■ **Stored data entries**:
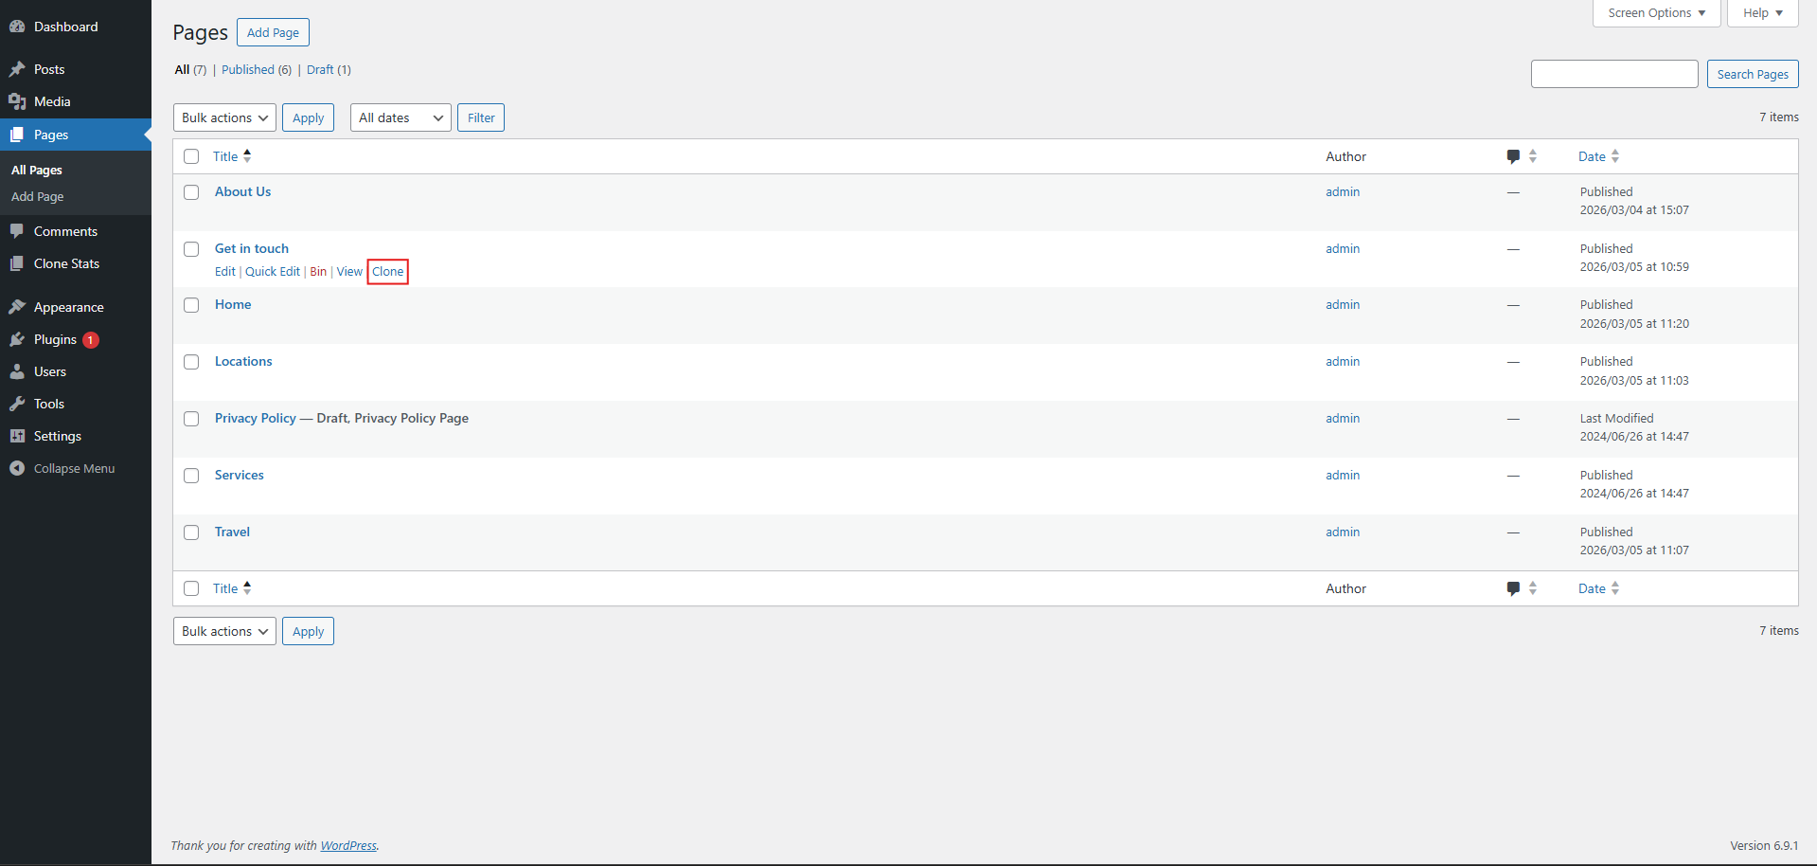This screenshot has width=1817, height=866.
Task: Expand the Screen Options panel
Action: (x=1656, y=13)
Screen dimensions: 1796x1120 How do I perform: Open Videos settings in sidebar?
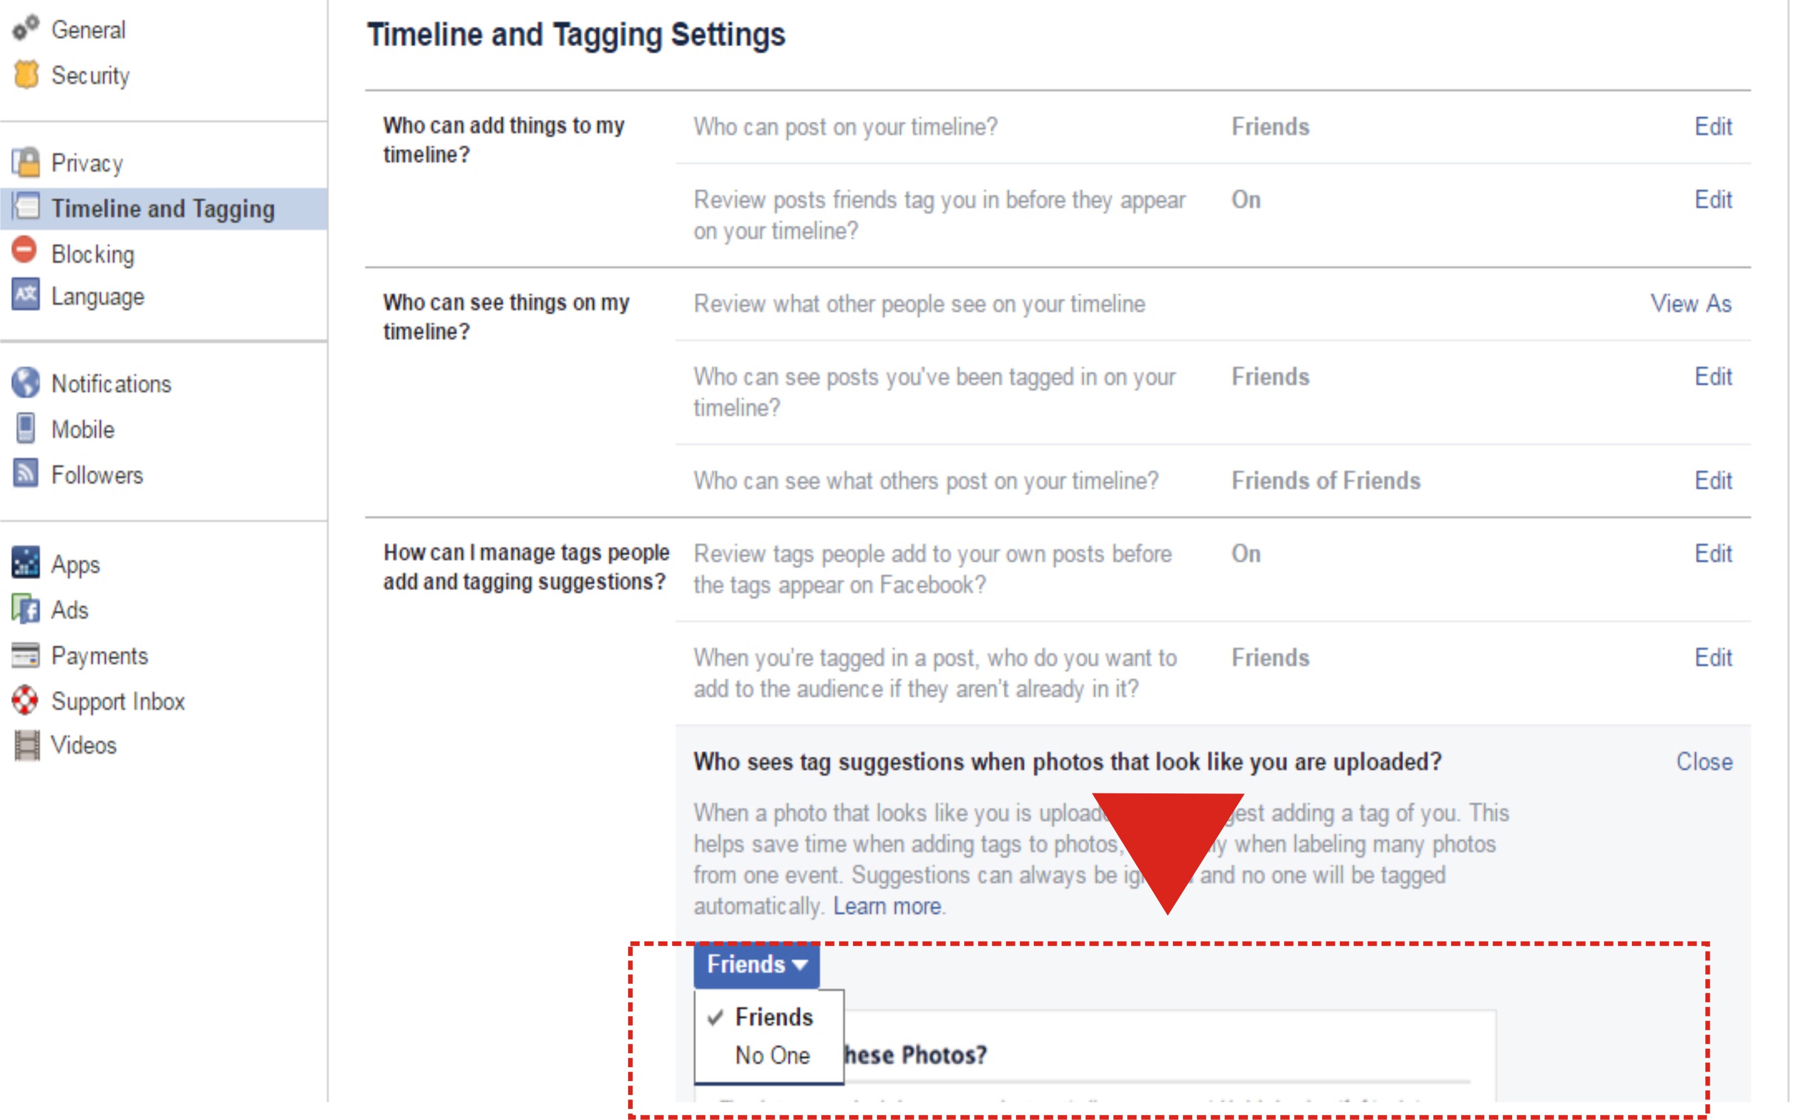pyautogui.click(x=83, y=744)
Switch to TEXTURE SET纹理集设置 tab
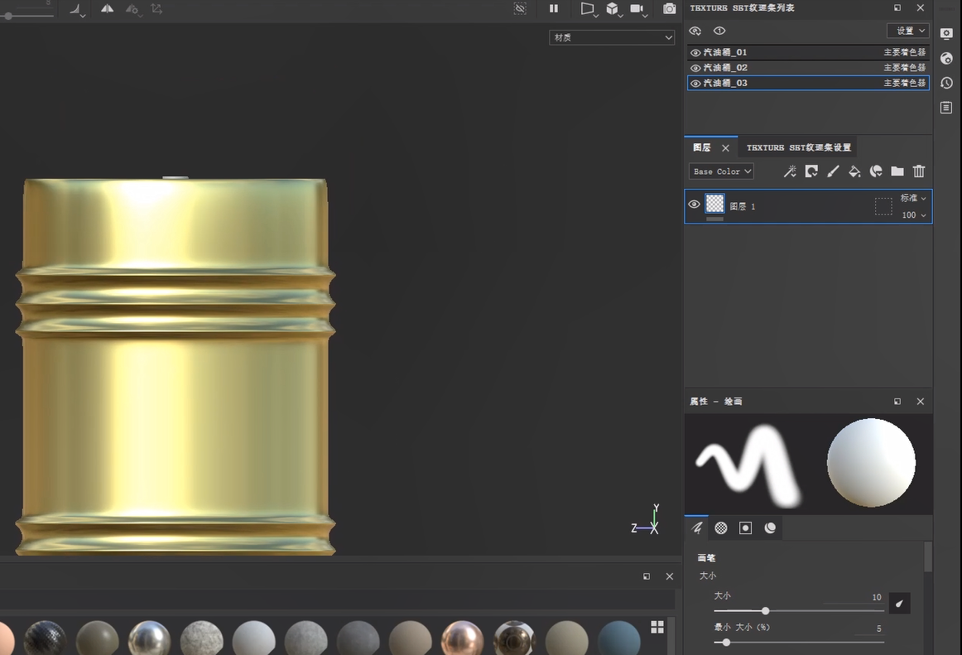 [798, 148]
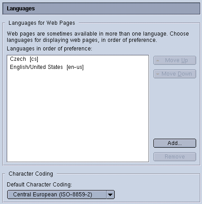Click the [cs] language code text

coord(34,59)
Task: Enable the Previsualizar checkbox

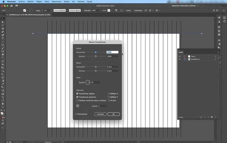Action: [x=76, y=114]
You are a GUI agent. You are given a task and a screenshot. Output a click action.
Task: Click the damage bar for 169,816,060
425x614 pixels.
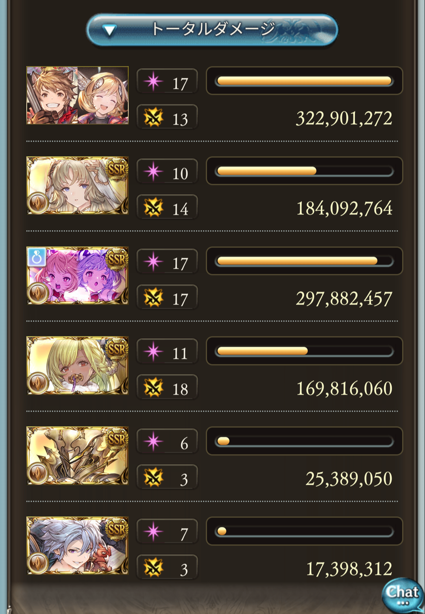pyautogui.click(x=304, y=351)
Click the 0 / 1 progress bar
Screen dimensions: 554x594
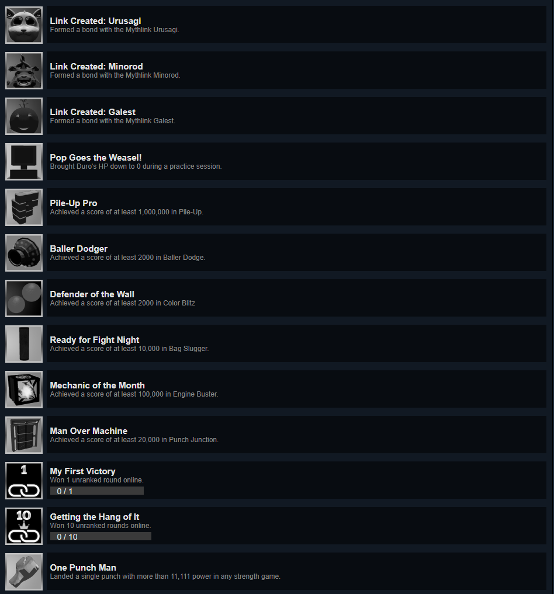(x=97, y=491)
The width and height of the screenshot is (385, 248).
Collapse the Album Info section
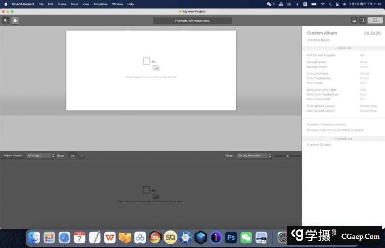point(343,48)
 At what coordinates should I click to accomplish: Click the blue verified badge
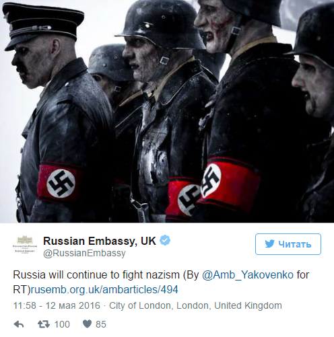165,240
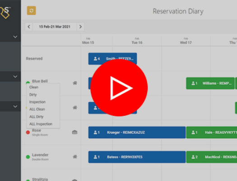Click the Rose room garage icon

74,132
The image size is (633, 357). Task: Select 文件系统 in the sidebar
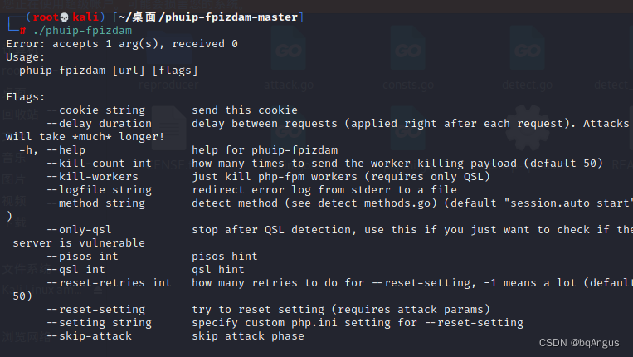24,269
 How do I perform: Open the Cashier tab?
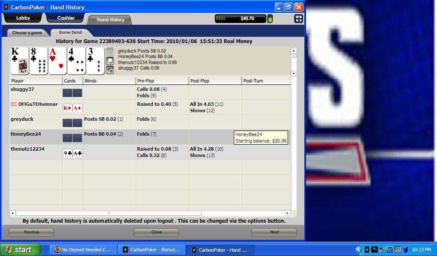pyautogui.click(x=66, y=18)
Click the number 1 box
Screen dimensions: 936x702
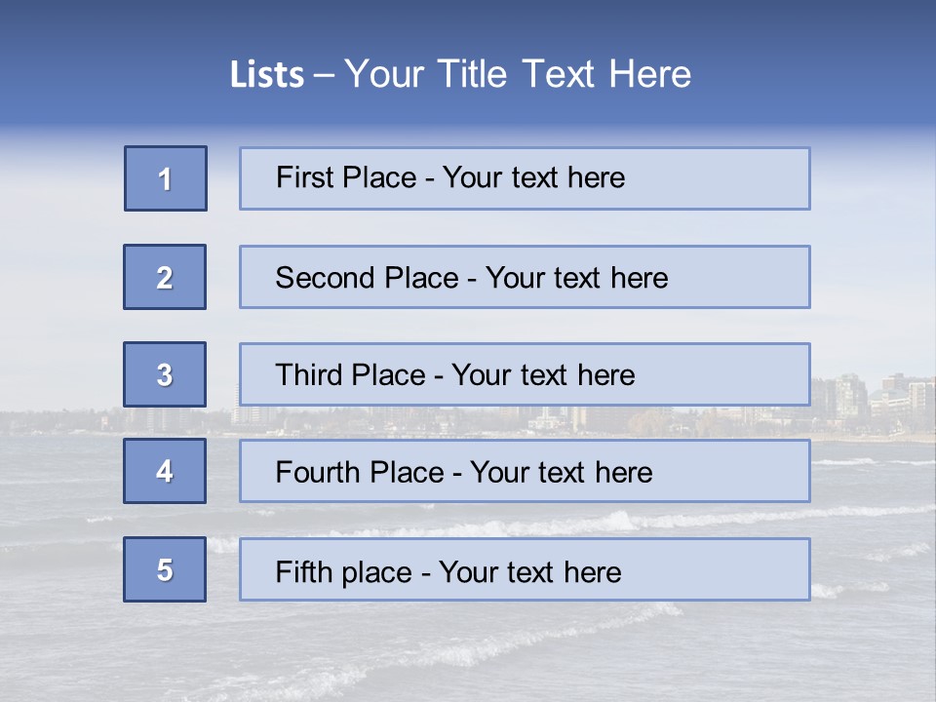[x=166, y=178]
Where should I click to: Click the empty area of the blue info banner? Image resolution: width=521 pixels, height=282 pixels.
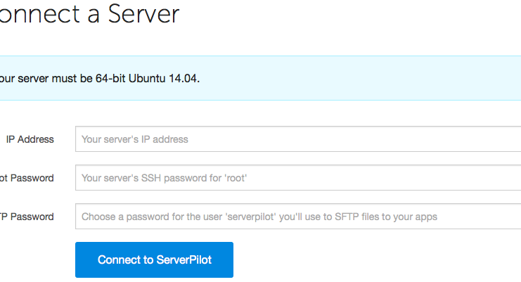tap(366, 78)
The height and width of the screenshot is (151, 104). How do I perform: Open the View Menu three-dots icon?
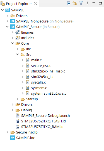[88, 3]
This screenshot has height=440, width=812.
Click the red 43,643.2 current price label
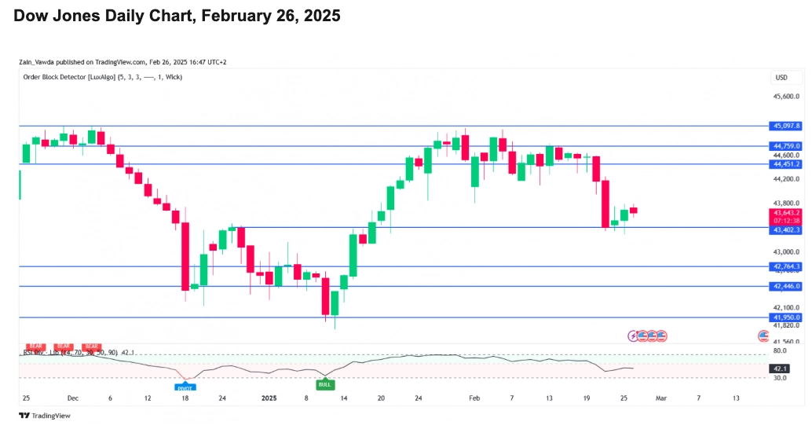click(786, 213)
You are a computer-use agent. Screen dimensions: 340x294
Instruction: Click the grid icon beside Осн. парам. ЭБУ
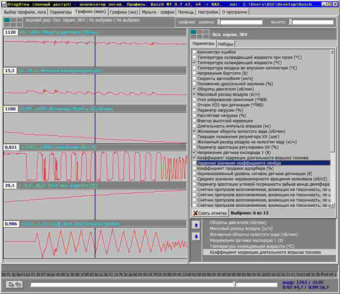(x=200, y=34)
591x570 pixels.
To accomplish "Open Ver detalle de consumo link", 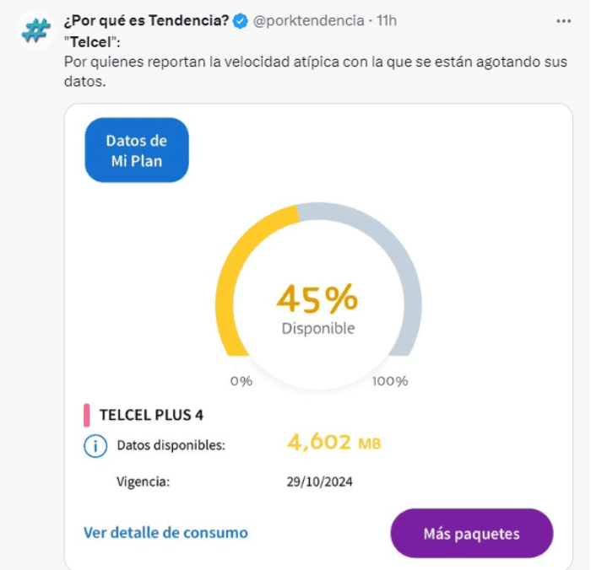I will 165,533.
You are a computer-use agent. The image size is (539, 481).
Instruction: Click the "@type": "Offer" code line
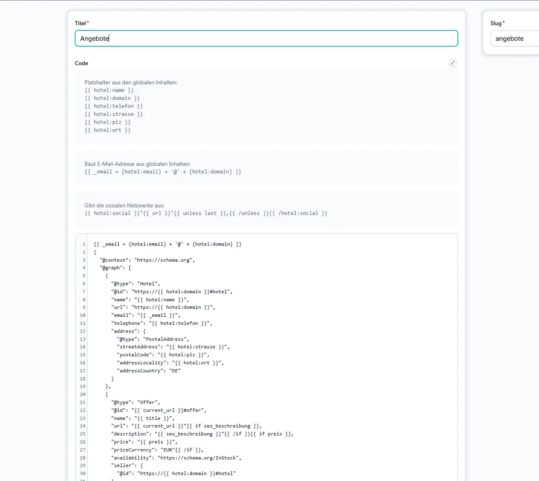click(x=135, y=403)
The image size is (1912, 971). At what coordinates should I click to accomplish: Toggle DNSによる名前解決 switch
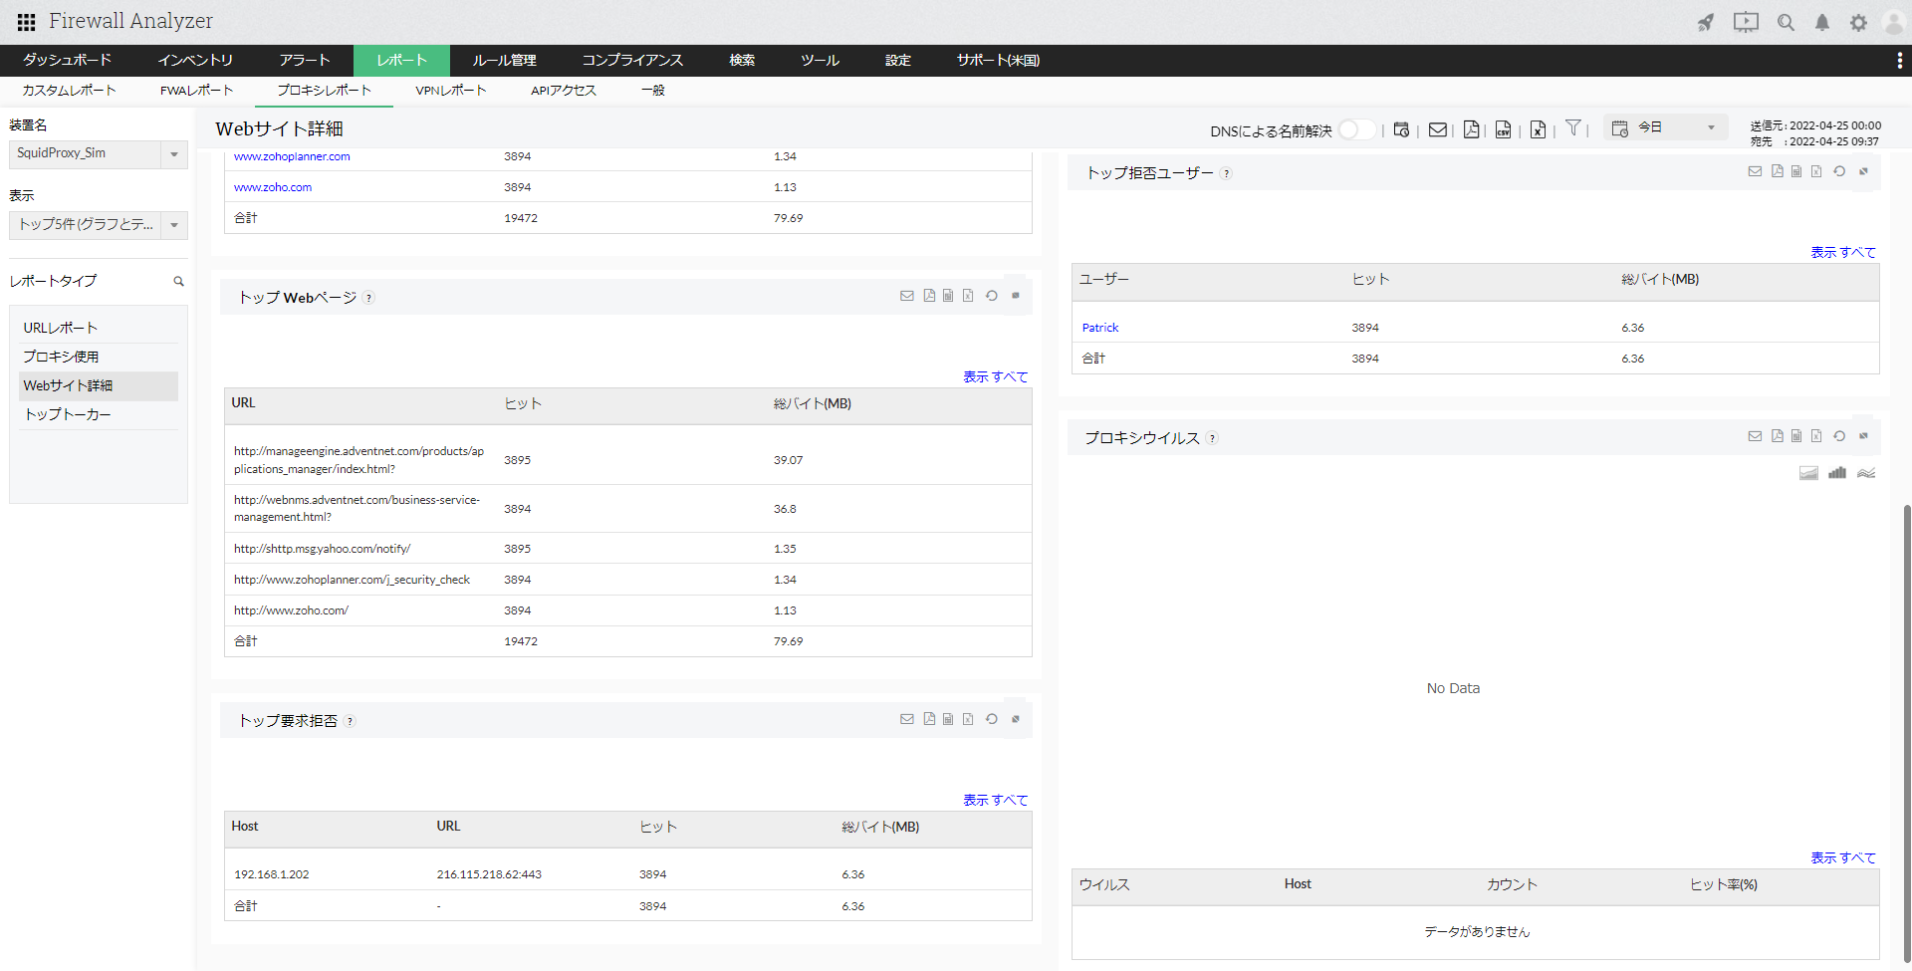1356,129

■ **WORK REQUIRED**: In the lines above, find each one with "agent" and list it.

■ **RESULT OF THIS TASK**:
You are a GUI agent. You are given a task and a screenshot. Output a click action.
You are a computer-use agent. Screen dimensions: 340x294
You are a computer-use agent. The image size is (539, 481).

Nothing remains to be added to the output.